Intel, by far the world's #1 maker of chips, commands about four-fifths of the PC microprocessor market. Even though archrival AMD has eaten into that market share, and while some of its diversification efforts have stalled, Intel still makes several times as much from chips as do any of its rivals. Most computer makers use Intel processors; Dell is its largest customer (14% of sales). Intel also makes flash memories (it's #1 there, too) and chips for many networking and industrial applications. Faced with a stagnating PC market, Intel is focusing efforts on communications chips and foreign markets as it strives for future growth.
Intel and its transfer agent, Computer- share Investor Services, said that as of August 1, 2005 – the date Delaware’s new law took effect – the company began issuing all new shares electronically through DRS. Shareholders who purchase Intel stock will receive a statement of electronic ownership rather than paper certificates that have to be placed in safekeeping. DTCC’s depository, which manages DRS for all markets, notified its bank and broker/dealer customers that the transfer of ownership on all Intel shares would result in the issuance of DRS statements, not paper certificates.
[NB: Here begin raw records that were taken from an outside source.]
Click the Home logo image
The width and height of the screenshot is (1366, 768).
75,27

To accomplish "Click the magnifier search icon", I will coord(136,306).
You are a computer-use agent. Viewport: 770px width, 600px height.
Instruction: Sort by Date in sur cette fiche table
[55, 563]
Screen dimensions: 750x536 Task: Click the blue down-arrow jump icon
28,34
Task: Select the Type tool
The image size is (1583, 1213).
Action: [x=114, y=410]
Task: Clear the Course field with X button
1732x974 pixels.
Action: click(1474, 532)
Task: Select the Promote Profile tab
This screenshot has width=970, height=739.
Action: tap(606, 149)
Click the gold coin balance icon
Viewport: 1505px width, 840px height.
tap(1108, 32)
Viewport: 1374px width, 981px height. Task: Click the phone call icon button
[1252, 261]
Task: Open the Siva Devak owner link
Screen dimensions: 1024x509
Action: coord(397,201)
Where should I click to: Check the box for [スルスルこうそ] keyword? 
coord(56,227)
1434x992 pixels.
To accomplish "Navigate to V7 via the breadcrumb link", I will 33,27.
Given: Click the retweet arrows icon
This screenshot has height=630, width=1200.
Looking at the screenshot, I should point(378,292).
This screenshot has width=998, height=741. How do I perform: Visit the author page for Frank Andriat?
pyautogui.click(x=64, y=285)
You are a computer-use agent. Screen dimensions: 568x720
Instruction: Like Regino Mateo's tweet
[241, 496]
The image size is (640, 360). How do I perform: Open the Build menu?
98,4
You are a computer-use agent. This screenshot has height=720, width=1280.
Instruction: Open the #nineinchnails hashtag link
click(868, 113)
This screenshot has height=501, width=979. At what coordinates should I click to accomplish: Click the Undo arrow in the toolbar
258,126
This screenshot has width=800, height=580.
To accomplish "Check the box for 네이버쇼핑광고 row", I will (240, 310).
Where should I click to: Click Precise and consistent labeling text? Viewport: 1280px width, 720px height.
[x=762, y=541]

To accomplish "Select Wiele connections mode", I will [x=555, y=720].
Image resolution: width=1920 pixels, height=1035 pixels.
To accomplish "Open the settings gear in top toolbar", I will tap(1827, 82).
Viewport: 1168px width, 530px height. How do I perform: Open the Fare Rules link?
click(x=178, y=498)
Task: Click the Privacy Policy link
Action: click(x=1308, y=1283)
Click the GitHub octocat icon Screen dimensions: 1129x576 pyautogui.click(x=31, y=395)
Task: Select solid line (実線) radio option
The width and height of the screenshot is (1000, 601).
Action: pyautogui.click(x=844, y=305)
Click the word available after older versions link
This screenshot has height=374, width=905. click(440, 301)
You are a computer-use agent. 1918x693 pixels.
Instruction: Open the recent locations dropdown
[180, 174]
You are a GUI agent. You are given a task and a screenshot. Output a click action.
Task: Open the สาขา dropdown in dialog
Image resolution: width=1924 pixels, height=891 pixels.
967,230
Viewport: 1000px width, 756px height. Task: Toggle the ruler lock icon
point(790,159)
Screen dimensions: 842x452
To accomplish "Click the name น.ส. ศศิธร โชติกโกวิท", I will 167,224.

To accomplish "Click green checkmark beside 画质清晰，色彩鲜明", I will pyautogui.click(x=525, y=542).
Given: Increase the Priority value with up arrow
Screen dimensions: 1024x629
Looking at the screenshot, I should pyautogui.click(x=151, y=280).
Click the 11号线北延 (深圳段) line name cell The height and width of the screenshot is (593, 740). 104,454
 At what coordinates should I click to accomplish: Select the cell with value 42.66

About Specimen Certificates
Specimen Certificates are actual certificates that have never been issued. They were usually kept by the printers in their permanent archives as their only example of a particular certificate. Sometimes you will see a hand stamp on the certificate that says "Do not remove from file".
Specimens were also used to show prospective clients different types of certificate designs that were available. Specimen certificates are usually much scarcer than issued certificates. In fact, many times they are the only way to get a certificate for a particular company because the issued certificates were redeemed and destroyed. In a few instances, Specimen certificates were made for a company but were never used because a different design was chosen by the company.
These certificates are normally stamped "Specimen" or they have small holes spelling the word specimen. Most of the time they don't have a serial number, or they have a serial number of 00000. This is an exciting sector of the hobby that has grown in popularity over the past several years.